In the material below, find each line with the word "Switch" and copy it.

[Opening Dataset excerpts section]

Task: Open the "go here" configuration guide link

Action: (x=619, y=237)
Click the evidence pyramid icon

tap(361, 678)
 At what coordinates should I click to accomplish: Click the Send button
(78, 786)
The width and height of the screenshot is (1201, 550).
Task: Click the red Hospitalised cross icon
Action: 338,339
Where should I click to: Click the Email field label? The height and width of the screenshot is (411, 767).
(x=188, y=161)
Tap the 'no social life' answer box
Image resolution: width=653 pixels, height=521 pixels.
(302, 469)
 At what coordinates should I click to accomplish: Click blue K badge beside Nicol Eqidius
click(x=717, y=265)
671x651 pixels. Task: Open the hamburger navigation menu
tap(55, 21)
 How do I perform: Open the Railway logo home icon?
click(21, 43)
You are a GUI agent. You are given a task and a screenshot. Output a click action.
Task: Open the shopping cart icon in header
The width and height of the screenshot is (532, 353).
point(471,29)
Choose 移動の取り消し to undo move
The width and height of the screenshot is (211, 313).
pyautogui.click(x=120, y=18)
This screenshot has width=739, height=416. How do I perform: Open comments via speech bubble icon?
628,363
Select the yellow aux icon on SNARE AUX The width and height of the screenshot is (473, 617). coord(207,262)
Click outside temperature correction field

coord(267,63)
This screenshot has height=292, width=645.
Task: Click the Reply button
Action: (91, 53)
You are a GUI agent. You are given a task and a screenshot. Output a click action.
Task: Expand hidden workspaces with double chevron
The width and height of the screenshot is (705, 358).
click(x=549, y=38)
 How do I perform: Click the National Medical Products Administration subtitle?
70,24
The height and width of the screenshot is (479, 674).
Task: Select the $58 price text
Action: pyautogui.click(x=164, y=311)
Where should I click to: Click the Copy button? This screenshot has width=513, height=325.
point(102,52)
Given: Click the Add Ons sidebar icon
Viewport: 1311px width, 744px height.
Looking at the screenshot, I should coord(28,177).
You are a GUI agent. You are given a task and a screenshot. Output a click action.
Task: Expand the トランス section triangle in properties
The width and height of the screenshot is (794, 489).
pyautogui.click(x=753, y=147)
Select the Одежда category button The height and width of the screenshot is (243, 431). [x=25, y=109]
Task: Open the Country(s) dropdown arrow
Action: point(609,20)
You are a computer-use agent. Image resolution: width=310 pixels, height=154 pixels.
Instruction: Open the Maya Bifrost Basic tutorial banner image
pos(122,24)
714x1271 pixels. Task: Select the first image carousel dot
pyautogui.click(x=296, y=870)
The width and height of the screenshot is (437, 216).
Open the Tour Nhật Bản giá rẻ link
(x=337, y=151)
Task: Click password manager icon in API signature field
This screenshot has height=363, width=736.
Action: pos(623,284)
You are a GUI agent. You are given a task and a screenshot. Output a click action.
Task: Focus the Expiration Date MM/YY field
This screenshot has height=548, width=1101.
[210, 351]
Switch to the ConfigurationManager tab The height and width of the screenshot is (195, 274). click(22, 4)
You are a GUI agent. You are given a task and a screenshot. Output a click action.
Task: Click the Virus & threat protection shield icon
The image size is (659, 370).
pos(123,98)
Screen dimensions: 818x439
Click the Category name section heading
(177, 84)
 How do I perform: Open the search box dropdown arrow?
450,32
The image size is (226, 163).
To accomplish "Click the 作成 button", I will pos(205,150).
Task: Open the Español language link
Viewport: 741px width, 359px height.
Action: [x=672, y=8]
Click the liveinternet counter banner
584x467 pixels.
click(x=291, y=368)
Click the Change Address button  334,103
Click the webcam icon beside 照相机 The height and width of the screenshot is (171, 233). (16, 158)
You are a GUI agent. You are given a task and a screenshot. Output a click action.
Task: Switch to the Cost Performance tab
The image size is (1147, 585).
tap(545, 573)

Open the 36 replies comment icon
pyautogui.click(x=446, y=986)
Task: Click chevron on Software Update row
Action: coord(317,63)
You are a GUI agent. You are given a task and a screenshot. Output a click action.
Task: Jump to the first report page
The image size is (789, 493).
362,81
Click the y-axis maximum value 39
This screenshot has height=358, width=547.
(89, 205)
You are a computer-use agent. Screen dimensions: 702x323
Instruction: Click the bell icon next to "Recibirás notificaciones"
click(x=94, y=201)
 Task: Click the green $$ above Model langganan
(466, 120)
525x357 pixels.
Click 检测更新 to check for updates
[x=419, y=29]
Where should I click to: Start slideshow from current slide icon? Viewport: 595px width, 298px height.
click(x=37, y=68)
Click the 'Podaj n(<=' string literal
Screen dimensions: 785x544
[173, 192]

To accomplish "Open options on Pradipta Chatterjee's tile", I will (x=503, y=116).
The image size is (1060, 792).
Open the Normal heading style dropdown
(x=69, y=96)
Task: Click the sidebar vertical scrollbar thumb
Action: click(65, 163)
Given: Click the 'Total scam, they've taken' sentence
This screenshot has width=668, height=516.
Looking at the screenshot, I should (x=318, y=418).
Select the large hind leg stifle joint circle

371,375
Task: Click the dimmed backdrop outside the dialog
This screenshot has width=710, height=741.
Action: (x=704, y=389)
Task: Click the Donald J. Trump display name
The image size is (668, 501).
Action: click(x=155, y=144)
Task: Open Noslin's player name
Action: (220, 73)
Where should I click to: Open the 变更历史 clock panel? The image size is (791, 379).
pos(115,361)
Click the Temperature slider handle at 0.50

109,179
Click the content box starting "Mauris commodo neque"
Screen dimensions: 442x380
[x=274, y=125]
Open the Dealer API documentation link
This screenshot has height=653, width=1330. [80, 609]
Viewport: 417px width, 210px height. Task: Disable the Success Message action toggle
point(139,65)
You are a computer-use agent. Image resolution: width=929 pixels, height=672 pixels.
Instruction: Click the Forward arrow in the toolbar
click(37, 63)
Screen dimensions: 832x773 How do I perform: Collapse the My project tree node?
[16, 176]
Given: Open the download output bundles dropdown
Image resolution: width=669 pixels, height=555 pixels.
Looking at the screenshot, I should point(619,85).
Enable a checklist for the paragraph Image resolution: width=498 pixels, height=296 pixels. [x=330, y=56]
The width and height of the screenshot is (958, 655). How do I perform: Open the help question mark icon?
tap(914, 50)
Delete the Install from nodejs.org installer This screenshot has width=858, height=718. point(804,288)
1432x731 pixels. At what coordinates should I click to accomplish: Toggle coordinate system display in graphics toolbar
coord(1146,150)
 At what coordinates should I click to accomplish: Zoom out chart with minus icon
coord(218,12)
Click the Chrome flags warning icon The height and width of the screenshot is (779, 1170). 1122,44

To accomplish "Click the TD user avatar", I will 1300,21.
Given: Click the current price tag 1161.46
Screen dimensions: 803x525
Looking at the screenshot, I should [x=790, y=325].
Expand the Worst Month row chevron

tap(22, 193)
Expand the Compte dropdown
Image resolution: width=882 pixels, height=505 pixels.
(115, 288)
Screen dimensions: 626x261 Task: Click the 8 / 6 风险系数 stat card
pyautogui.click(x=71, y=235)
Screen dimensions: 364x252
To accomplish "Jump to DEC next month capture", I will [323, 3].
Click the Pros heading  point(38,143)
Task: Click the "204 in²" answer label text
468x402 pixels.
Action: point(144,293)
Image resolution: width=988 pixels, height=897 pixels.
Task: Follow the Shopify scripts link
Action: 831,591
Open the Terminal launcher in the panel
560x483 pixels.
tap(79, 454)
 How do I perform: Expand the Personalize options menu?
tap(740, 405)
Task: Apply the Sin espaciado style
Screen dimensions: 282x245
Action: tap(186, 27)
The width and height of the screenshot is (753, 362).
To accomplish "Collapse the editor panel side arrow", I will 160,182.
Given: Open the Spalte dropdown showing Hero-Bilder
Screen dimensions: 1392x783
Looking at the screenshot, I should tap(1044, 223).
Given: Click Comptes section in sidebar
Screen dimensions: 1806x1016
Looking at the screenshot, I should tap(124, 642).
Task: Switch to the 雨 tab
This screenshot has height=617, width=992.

[Closing Dataset excerpts section]

Solved exercise:
Switch to the ConfigurationManager tab The height and width of the screenshot is (195, 274). click(22, 4)
Task: Switch to the Cost Performance tab
Task: Switch to the 雨 tab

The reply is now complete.